Records provided below:
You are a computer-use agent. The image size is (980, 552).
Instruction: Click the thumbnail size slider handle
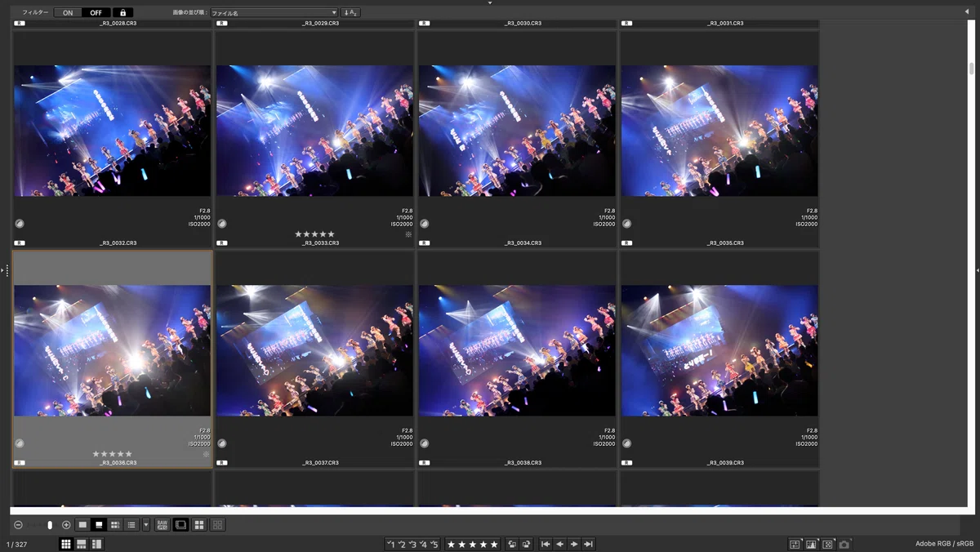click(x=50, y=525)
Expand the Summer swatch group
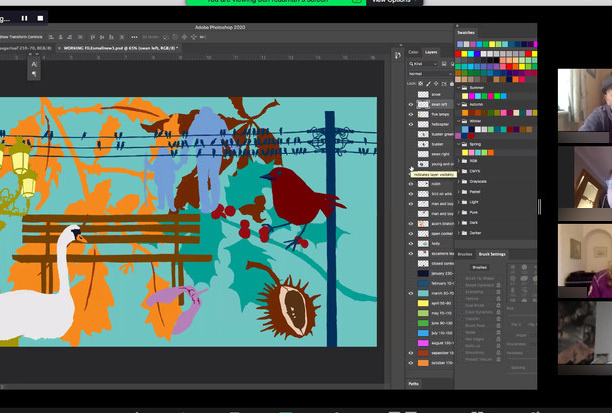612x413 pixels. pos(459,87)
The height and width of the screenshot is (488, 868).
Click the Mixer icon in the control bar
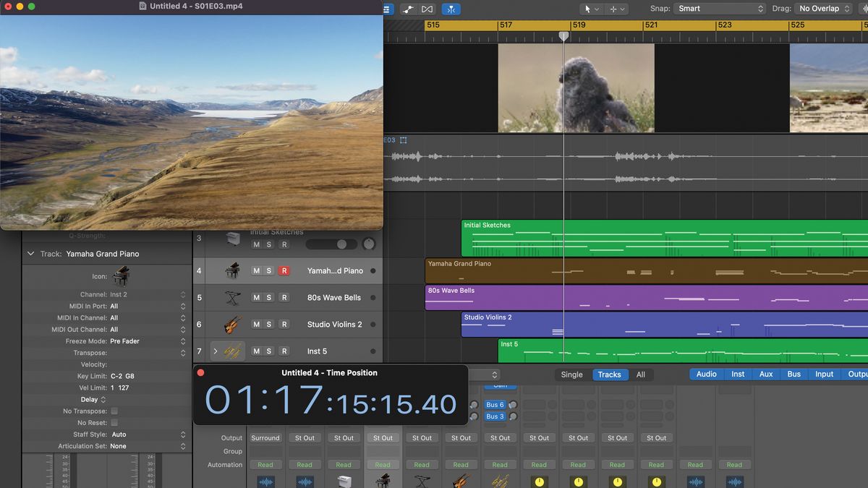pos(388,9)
End of Records provided.
Records provided below:
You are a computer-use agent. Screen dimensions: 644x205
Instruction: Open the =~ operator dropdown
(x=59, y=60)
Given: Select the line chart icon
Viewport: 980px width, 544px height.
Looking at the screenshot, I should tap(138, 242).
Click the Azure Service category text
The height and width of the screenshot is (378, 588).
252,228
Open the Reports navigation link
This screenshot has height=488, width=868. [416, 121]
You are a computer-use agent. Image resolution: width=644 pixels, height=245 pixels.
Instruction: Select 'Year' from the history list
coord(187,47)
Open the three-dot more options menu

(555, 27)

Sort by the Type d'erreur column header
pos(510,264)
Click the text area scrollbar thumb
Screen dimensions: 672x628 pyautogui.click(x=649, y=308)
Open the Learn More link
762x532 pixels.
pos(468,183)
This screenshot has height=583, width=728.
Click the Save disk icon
End of Records provided.
Records provided below:
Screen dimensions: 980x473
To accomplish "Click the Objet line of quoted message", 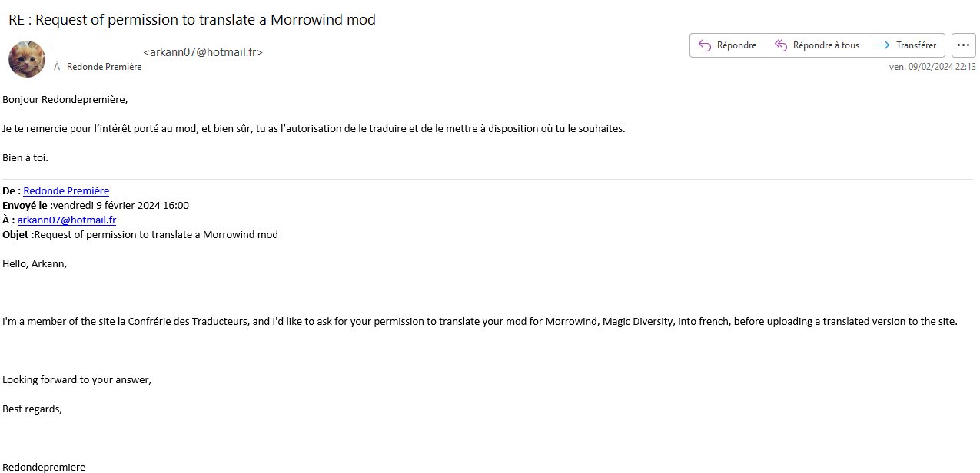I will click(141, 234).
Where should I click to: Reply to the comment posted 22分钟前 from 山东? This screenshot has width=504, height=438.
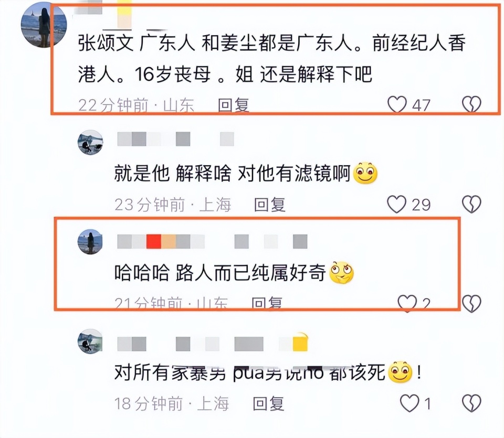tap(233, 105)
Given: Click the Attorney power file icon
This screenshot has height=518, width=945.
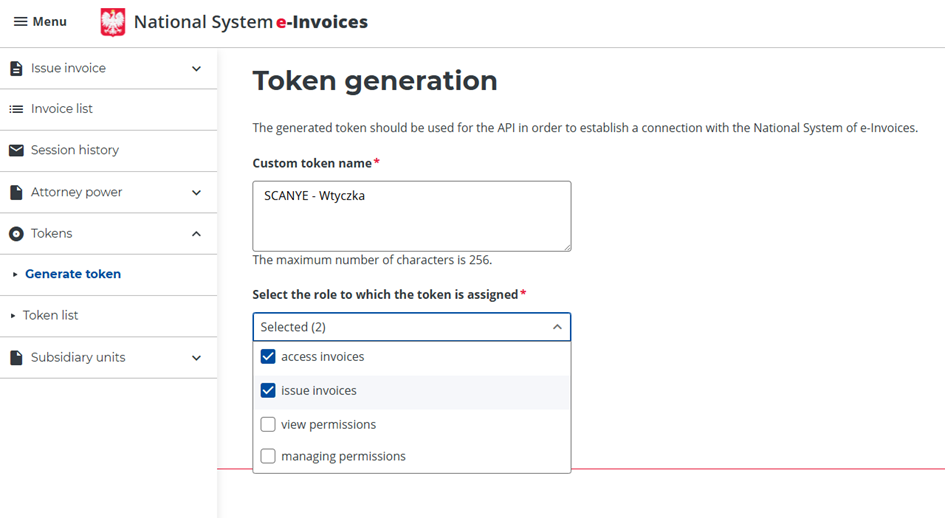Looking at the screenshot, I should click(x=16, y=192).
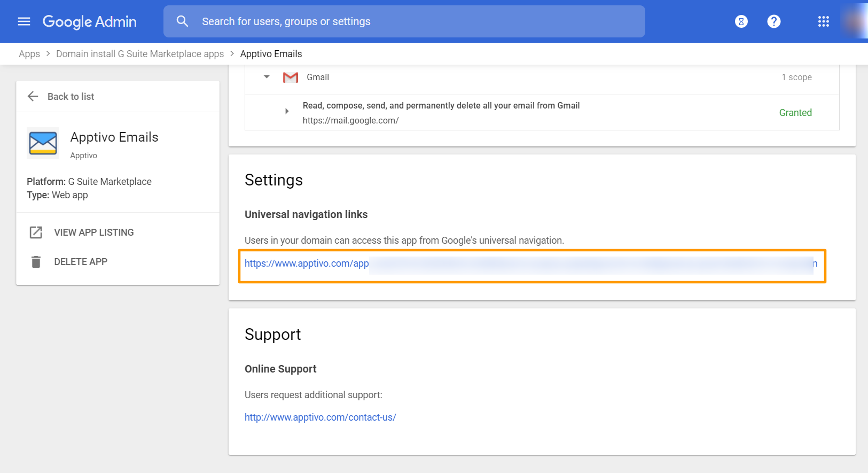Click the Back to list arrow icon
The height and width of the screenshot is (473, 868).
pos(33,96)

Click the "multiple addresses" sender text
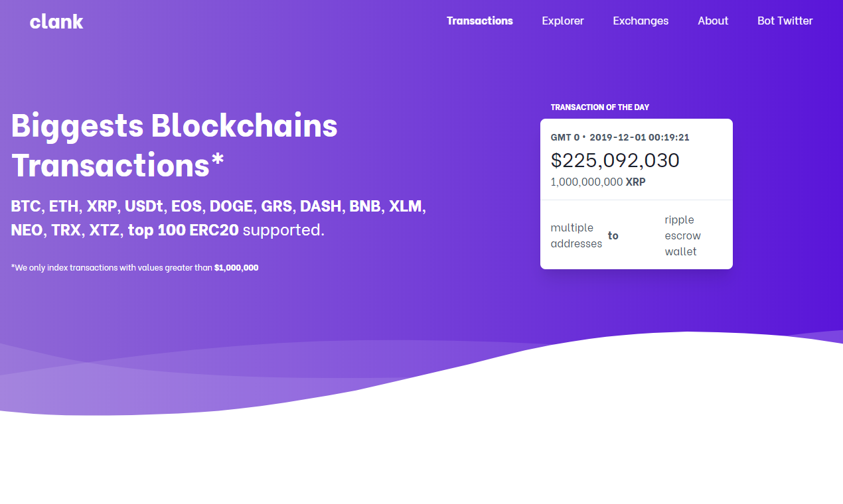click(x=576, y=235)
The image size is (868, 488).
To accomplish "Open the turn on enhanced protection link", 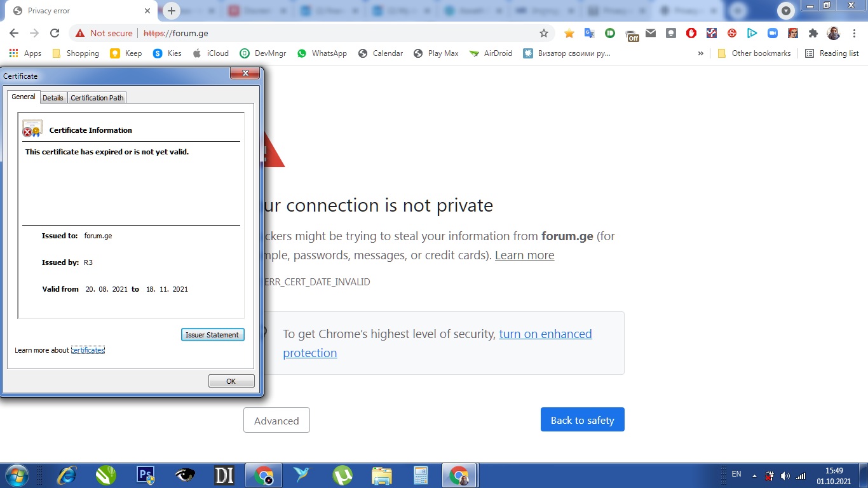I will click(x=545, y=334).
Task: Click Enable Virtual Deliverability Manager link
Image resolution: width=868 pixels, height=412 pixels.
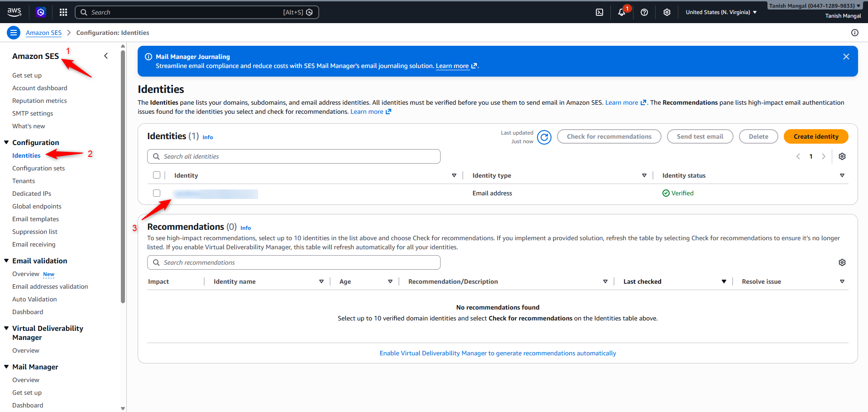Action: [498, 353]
End of Records provided.
▸ **About this exercise**
Exactly as written above, retype the lines starting at the one holding "Where should I" and ending at the one holding "The image size is (868, 488).", both included, but not the pictures.

▸ **Exercise response**
Where should I click to: Reply to the comment posted 22分钟前 from 山东? This screenshot has width=504, height=438.
tap(233, 105)
Given: Click the Attorney power file icon
This screenshot has height=518, width=945.
Looking at the screenshot, I should click(x=16, y=192).
Click the Back to list arrow icon
The height and width of the screenshot is (473, 868).
pos(33,96)

Click the "multiple addresses" sender text
click(x=576, y=235)
The image size is (868, 488).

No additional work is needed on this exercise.